To complicate things still further, the question of whether charter employees should be eligible to participate in state pension plans remains unsettled. "They're private employees for some things, like collective bargaining, but public for other things, like pensions," notes Podgursky. Since 2011, the Internal Revenue Service and the Treasury Department have been scrutinizing this issue, and working to determine whether private charter teachers are "governmental" enough to participate in state plans. Asked to check on the status of this guidance, the IRS told The American Prospect that, five years later, it still has not been finalized.
For districts saddled with pension payments, the consequences can be severe.
"If the total payroll of the pension plan is slower than expected, by virtue of slow growth in the number of employees or slower growth in salaries, then there are fewer dollars available to fund the plan," explains Brainard. Essentially, if charter schools do not participate in their state plan, either by not contributing to it as employees or not helping to pay down legacy costs, then there are fewer available dollars to pay down existing debts-obligations that cannot be "downsized" through layoffs or school closures.
In the absence of increased state and federal funding, tense battles over school spending are likely to be handled in piecemeal-and controversial-fashion.
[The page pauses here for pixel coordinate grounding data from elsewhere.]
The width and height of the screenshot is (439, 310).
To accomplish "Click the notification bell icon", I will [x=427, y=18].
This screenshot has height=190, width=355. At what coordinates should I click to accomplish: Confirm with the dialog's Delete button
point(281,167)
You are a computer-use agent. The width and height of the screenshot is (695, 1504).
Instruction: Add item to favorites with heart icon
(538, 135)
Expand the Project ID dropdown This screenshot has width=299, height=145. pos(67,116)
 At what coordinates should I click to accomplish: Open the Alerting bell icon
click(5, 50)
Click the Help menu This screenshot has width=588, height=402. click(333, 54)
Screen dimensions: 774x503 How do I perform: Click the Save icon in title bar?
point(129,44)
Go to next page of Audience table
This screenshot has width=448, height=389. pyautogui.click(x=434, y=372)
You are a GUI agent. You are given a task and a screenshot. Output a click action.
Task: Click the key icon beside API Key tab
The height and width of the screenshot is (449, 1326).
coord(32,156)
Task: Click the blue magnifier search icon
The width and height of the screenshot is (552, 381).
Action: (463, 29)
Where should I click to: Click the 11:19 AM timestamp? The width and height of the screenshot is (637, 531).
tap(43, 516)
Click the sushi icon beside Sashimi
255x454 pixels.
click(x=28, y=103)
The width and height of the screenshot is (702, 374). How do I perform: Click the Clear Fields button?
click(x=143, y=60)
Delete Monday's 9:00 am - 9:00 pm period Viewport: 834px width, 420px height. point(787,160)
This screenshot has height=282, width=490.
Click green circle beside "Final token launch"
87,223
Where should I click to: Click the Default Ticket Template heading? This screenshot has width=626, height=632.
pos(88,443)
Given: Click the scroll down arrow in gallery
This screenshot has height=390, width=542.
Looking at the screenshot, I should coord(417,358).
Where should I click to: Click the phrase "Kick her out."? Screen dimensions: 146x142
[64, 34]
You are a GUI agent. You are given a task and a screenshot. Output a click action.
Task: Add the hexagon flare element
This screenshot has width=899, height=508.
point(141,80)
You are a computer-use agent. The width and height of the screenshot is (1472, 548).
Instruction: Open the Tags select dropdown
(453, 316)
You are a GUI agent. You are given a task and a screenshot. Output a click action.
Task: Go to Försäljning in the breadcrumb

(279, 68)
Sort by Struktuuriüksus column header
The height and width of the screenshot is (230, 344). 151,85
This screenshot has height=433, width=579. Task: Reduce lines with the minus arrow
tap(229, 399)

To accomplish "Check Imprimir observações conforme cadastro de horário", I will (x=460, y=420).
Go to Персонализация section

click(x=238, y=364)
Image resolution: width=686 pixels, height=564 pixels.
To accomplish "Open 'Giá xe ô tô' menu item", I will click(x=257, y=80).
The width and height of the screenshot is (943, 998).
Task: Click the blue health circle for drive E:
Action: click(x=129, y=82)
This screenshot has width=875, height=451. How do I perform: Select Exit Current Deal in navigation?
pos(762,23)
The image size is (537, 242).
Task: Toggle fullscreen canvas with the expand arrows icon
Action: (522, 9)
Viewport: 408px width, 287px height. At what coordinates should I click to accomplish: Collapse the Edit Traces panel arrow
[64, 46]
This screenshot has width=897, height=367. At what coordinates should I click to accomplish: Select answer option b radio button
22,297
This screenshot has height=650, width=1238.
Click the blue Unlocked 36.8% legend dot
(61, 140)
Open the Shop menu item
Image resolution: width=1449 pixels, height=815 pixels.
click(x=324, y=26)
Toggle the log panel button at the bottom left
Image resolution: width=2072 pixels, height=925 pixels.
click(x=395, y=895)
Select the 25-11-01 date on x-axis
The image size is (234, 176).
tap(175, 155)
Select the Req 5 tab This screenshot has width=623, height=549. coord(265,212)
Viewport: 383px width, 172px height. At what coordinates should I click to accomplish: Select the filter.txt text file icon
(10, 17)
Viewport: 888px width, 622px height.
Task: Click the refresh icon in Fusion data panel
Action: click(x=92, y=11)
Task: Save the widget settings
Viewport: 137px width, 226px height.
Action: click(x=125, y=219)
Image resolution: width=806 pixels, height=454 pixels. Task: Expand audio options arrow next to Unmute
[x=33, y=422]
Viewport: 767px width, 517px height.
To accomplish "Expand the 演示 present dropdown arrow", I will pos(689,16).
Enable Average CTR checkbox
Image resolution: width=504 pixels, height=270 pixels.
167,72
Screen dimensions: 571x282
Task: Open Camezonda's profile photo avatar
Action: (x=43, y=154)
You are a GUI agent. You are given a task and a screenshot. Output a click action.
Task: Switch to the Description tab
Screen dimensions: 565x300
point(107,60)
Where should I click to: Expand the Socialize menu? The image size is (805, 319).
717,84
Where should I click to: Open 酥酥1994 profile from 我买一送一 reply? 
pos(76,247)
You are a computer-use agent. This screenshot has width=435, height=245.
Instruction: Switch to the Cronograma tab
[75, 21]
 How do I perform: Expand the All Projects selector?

In 2015, for example, the Philadelphia School Partnership, a local philanthropic education reform group, offered to pay the Philadelphia School District $25 million in order to take the issue of stranded costs "off the table." Partnership leaders wanted to push for more charter schools, without having to contend with school district worries about their fiscal impact. But the school district said the group's offer was too low-generous, but insufficient to cover the yearly stranded costs they'd bear if more students were to leave for charters. Local advocates also protested the organization's offer on democratic grounds.
"It would be a terrible mistake to take the money," Susan Gobreski, the former executive director of the Education Voters of PA, told Newsworks at the time. "We cannot let benefactors make decisions like that. I'm very concerned about how much pressure is being put on the district to make decisions that are not in the best interest of the district or most of the kids in Philadelphia, and certainly not in the interest of Philadelphia as a community. This is ideology gone wild."
Tensions surrounding funding for the charter and traditional public school systems are not going away, and indeed are likely to grow more serious over time. While Bifulco and Reback offer some policy suggestions for ways to help mitigate financial stress as charter schools expand-such as constraining when students may enroll in charters in order to help districts plan their budgets more systematically-right now ideological divisions have left the two sectors at a stalemate. Charters market themselves as ways to "escape" failed school districts, touting their autonomy and independence. Traditional school districts resent charters for wooing away their students, and now fear charters are hollowing out their budgets. The bitter divide between education sectors has blocked cooperation and solutions. As the bickering over money continues, more and more public school students will likely cram into overcrowded classrooms, studying in schools without basic resources like textbooks, computers, teachers, and guidance counselors. With fewer and fewer dollars to go around, the price for policymakers' impasse will invariably be paid by students.